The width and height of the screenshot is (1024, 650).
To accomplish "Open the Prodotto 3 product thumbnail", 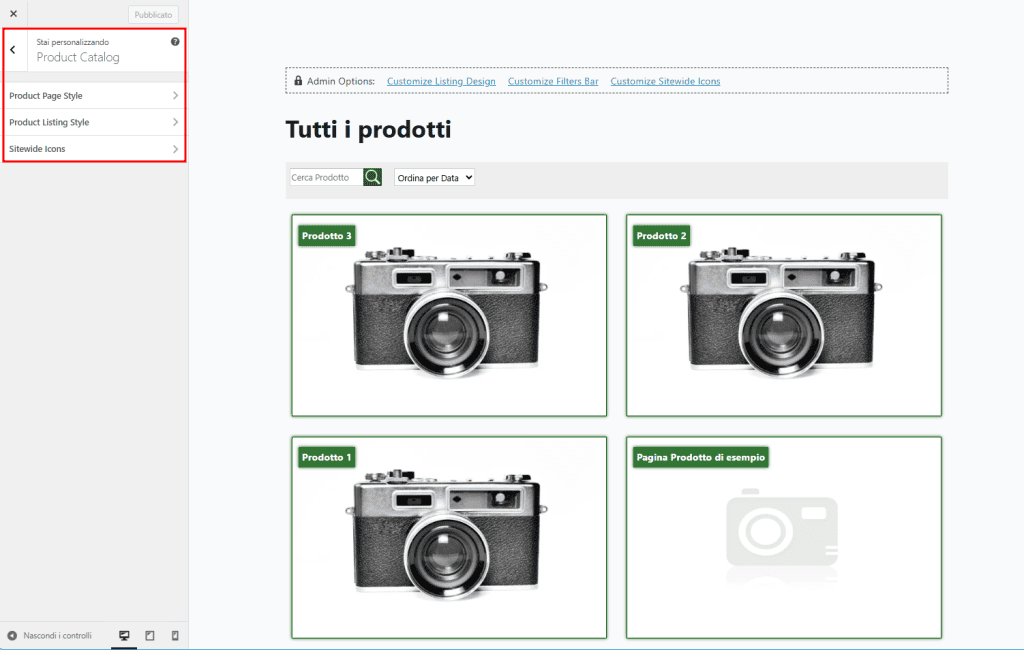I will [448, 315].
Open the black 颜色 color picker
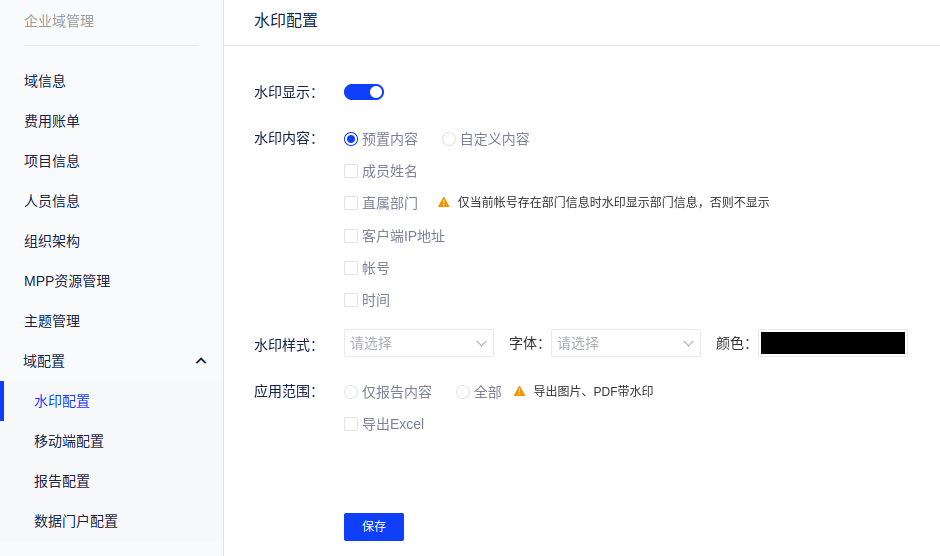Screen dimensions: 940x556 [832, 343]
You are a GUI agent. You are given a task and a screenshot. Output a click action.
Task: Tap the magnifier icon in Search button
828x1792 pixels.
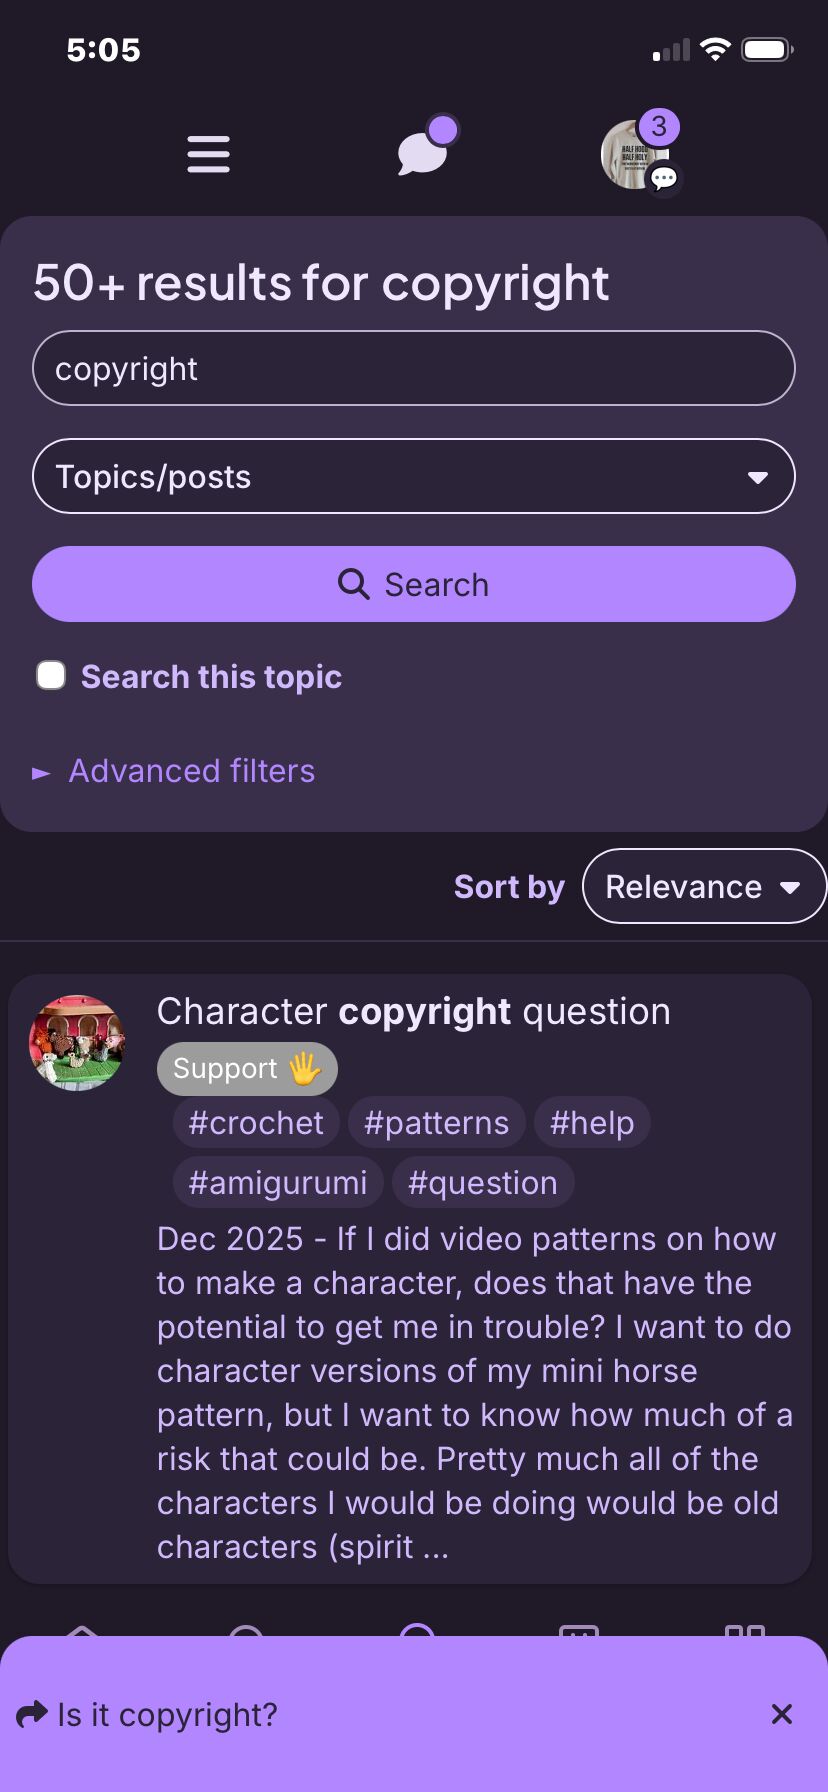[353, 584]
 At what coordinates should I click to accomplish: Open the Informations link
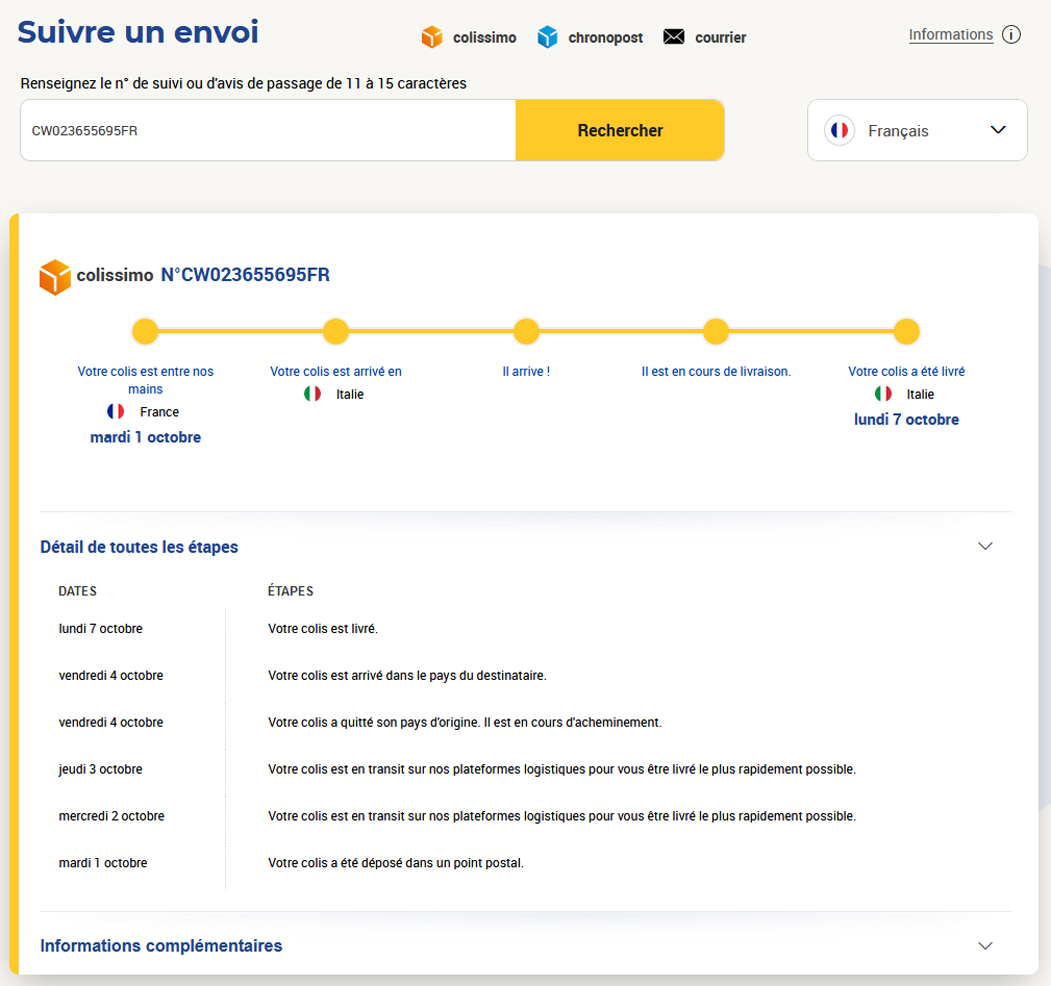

········

=== Task brief ===
Wherever the string "screenshot" is found in the listing above, copy the line that contains it.

=== Response for this exercise ===
The width and height of the screenshot is (1024, 650).
You are a GUI agent. You are given a task and a screenshot. Output a click action.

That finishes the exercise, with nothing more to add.